On Earth the poor dream of making it to the luxurious heights of Elysium but few can afford the ticket. Those who are desperate enough to try to illicitly make their way to the station are shot down by representatives of the austere figure Delacourt (Foster), Elysium's minister of defence, who protects the haves and their paradise with steely, ruthless determination.
Our hero Max (Damon) is a reformed criminal working in a robot factory on Earth. He is determined to save enough money to get to the place he's dreamed of since childhood. When a deadly radiation accident gives him only days to live, he must fast-track his trip by whatever means necessary.
The biggest obstacle in his way is a renegade Elysium agent named Kruger (Copley) who, together with a team of mercenary South Africans, is tasked with stopping him.
Blomkamp's vision of LA is as a sprawling slum where Spanish is the main language and everyone is governed by the will of Elysium.
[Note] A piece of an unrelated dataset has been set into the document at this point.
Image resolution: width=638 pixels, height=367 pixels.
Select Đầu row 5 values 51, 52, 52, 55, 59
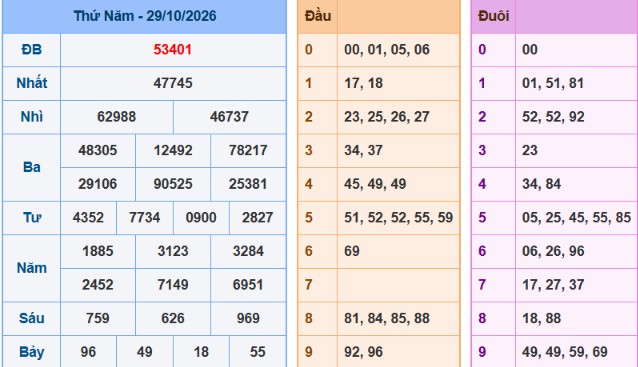tap(398, 217)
Its robot enforcers play convincingly to the social concerns of present-day America and its fears of being swallowed by immigrants.
Damon holds things together as the initially selfish, later selfless saviour of the planet, and Copley enjoys himself immensely as a twisted reincarnation of a border war reccie, replete with an exaggerated accent and Afrikaans slang.
Foster, who switches between perfect French at home and a Tilda Swinton impression at work, is as stiff as the robots she controls.
While there's a certain adeptness in the handling of the action, there are just too many scenes of spaceships crashing into Beverly Hills mansions and wreaking havoc to keep us interested in the potentially engaging social commentary glimpsed in the film's opening passages.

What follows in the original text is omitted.